As described in Section 5.1, x86 instructions are decoded into transops prior to actual execution by the out of order core. Some processors do this translation as x86 instructions are fetched from an L1 instruction cache, while others use a trace cache to store pre-decoded uops. PTLsim takes a middle ground to allow maximum simulation flexibility. Specifically, the Fetch stage accesses the L1 instruction cache and stalls on cache misses as if it were fetching several variable length x86 instructions per cycle. However, actually decoding x86 instructions into uops over and over again during simulation would be extraordinarily slow.
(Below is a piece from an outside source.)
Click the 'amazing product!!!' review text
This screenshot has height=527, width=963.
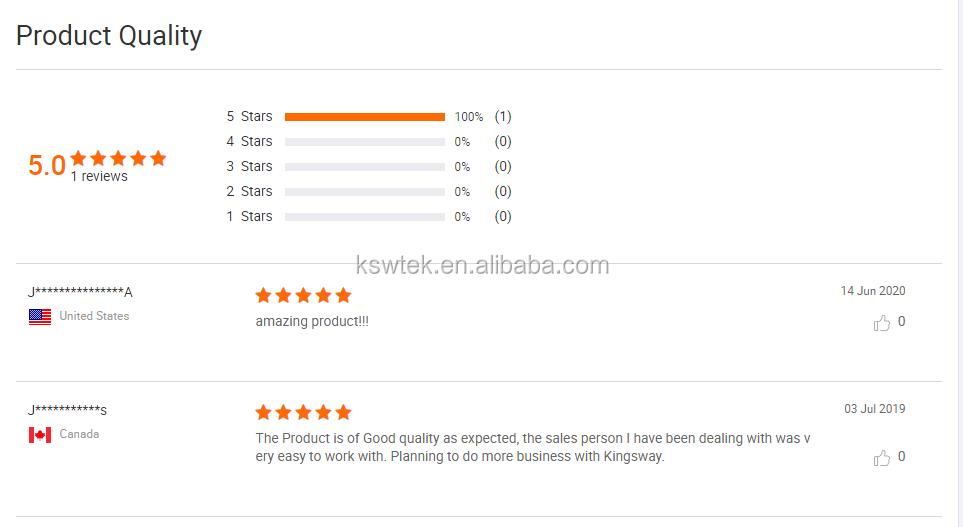coord(312,322)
Therefore, for simulation purposes only, the out of order model uses the PTLsim basic block cache. The basic block cache, described in Chapter 6, stores pre-decoded uops for each basic block, and is indexed using the RIPVirtPhys structure, consisting of the RIP virtual address, several context-dependent flags and the physical page(s) spanned by the basic block (in PTLsim/X only).
During the fetch process (implemented in the OutOfOrderCore::fetch() function in ooopipe.cpp), PTLsim looks up the current RIP to fetch from (fetchrip), uses the current context to construct a full RIPVirtPhys key, then uses this key to query the basic block cache. If the basic block has never been decoded before, bbcache.translate() is used to do this now. This is all done by the fetch_or_translate_basic_block() function.
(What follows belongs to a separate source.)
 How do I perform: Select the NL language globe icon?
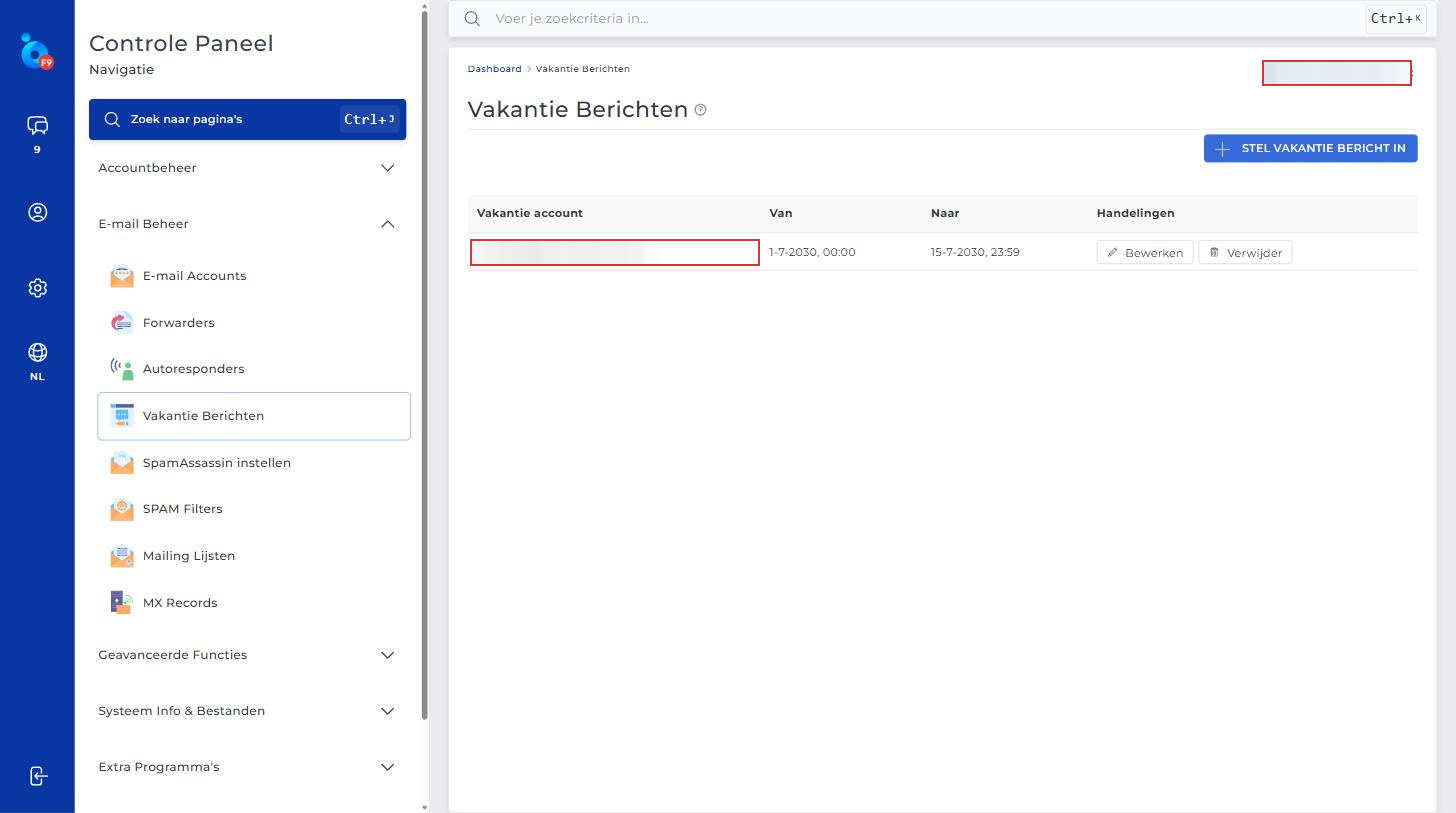click(37, 352)
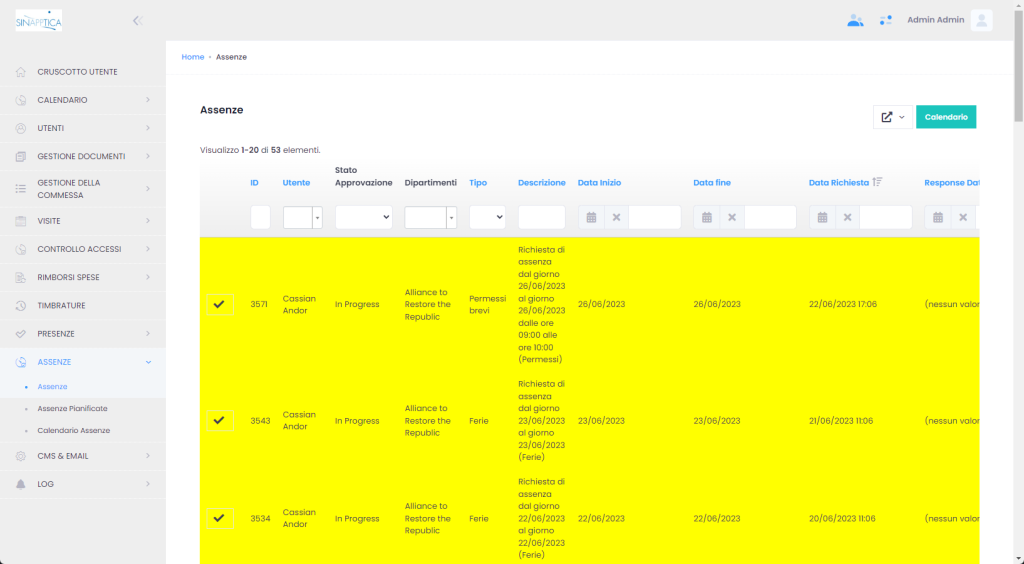Open Assenze Pianificate submenu item
Screen dimensions: 1024x564
72,408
Technically speaking, the cached basic blocks contain transops, rather than uops: as explained in Section 5.1, each transop gets transformed into a true uop after it is renamed in the rename stage. In the following discussion, the term uop is used interchangeably with transop.
Each transop fetched into the pipeline is immediately assigned a monotonically increasing uuid (universally unique identifier) to uniquely track it for debugging and statistical purposes. The fetch unit attaches additional information to each transop (such as the uop's uuid and the RIPVirtPhys of the corresponding x86 instruction) to form a FetchBufferEntry structure. This fetch buffer is then placed into the fetch queue (fetchq) assuming it isn't full (if it is, the fetch stage stalls). As the fetch unit encounters transops with their EOM (end of macro-op) bit set, the fetch RIP is advanced to the next x86 instruction according to the instruction length stored in the SOM transop.
Branch uops trigger the branch prediction mechanism (Section 26) used to select the next fetch RIP. Based on various information encoded in the branch transop and the next RIP after the x86 instruction containing the branch, the branchpred.predict() function is used to redirect fetching. If the branch is predicted not taken, the sense of the branch's condition code is inverted and the transop's riptaken and ripseq fields are swapped; this ensures all branches are considered correct only if taken. Indirect branches (jumps) have their riptaken field overwritten by the predicted target address.
PTLsim models the instruction cache by using the caches.probe_icache() function to probe the cache with the physical address of the current fetch window. Most modern x86 processors fetch aligned 16-byte or 32-byte blocks of bytes into the decoder and try to pick out 3 or 4 x86 instructions per cycle. Since PTLsim uses the basic block cache, it does not actually decode anything at this point, but it still attempts to pick out up to 4 uops (or whatever limit is specified in ooocore.h) within the current 16-byte window around the fetch RIP; switching to a new window must occur in the next cycle. The instruction cache is only probed when switching fetch windows.
If the instruction cache indicates a miss, or the ITLB misses, the waiting_for_icache_fill variable is set, and the fetch unit remains stalled in subsequent cycles until the cache subsystem calls the OutOfOrderCoreCacheCallbacks::icache_wakeup() callback registered by the core. The core's interactions with the cache subsystem will be described in great detail later on.